ISRC affiliate Gwyn Beattie is the Robert Earle Buchanan Distinguished Professor of Bacteriology for Research and Nomenclature in the Department of Plant Pathology, Entomology and Microbiology at Iowa State. Beattie is interested in understanding the many benefits microbes provide to plants, including enhancing their resilience to stress. Toward this end, her research team is exploring how microbiomes on soybean roots are influenced by stress. Beattie and her group discovered there are shifts in the composition of the microbiomes on roots exposed to drought, salinity, and metal stresses, and has identified the role of systemic plant signals in causing these shifts, providing insights into how plants shape their resident microflora. This knowledge is important to designing approaches to foster beneficial root microbiomes on plants.

Beattie’s team also looks at how microbes colonize leaves, and particularly what makes the foliar pathogen Pseudomonas syringae a super successful colonist. Her team discovered that the unusual adaptability of this pathogen to the fluctuating environmental conditions on leaves is due to the ability to anticipate, and prepare for, water evaporation on leaves following exposure to light, such as the morning sun’s rays. This research was recently highlighted by Iowa State’s College of Agriculture and Life Sciences in the article: “Researchers Discover Bacteria Use Light Cues to Anticipate, Prepare for Coming Stress.”

A third thrust of Beattie’s research team is on the mechanisms and control of insect-transmitted vascular pathogens, particularly in melons, squash and other cucurbit plants. Current interests are focused on biological approaches to controlling wilts caused by these pathogens, and understanding if increased disease outbreaks reflect changes in the insect hosts for these pathogens. Such changes have been predicted due to climate-driven shifts in the geographic range of potential insect hosts.

From 2016-2020, the ISRC funded Beattie and Danny Singh (current ISRC co-director) for a project titled “Root and Microbiome Traits to Tailor the Next-Gen Soybean Cultivars.” A number of tools were created and traits identified for future research, including the development of an in-house, mobile, low-cost, high-resolution root phenotyping system and a collection of 450 bacterial isolates from soybean roots that are being used to probe how plants shape their root microbiomes. “Working with the ISRC was a highly rewarding experience for me. I liked how the center brought many voices to the table – growers, industry and researchers – and found a strong appreciation for research across the spectrum from fundamental to applied. The center is very forward-thinking.  And of course I loved sharing stories of the power of microbes!” said Beattie.

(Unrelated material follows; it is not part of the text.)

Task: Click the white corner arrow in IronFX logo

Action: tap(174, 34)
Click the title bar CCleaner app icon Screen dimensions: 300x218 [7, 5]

Beattie’s work with the ISRC led to her receiving federal funding through a USDA-National Institute of Food and Agriculture: Agricultural Microbiomes in Plant Systems Program grant for a project titled, “Mechanistic Drivers Shaping Root Microbiomes and Microbiome Drivers of Fitness Benefits in Drought-stressed Plants.” Beattie served as a principal investigator along with ISU Professors Dan Nettleton (statistics) and Basil Nikolau (biochemistry, biophysics and molecular biology).  

Beattie is a Fellow of the American Phytopathological Society, Co-Editor-in-Chief of the Annual Review of Phytopathology, a member of the Board of Directors of the International Alliance for Phytobiomes Research and prior Chair of the American Phytopathological Society Public Policy Board. She teaches Bacterial-Plant Interactions, Microbial Ecology, and the Biology of Microorganisms courses as part of Iowa State’s microbiology and plant pathology programs, and works with a team of scientists, post-docs, graduate students and undergraduates in her research laboratory.

Beattie earned a BA in Chemistry from Carleton College and a PhD in Cellular and Molecular Biology from the University of Wisconsin-Madison. Following post-doctoral research at the University of California-Berkeley in microbial ecology, she joined the faculty at Iowa State University.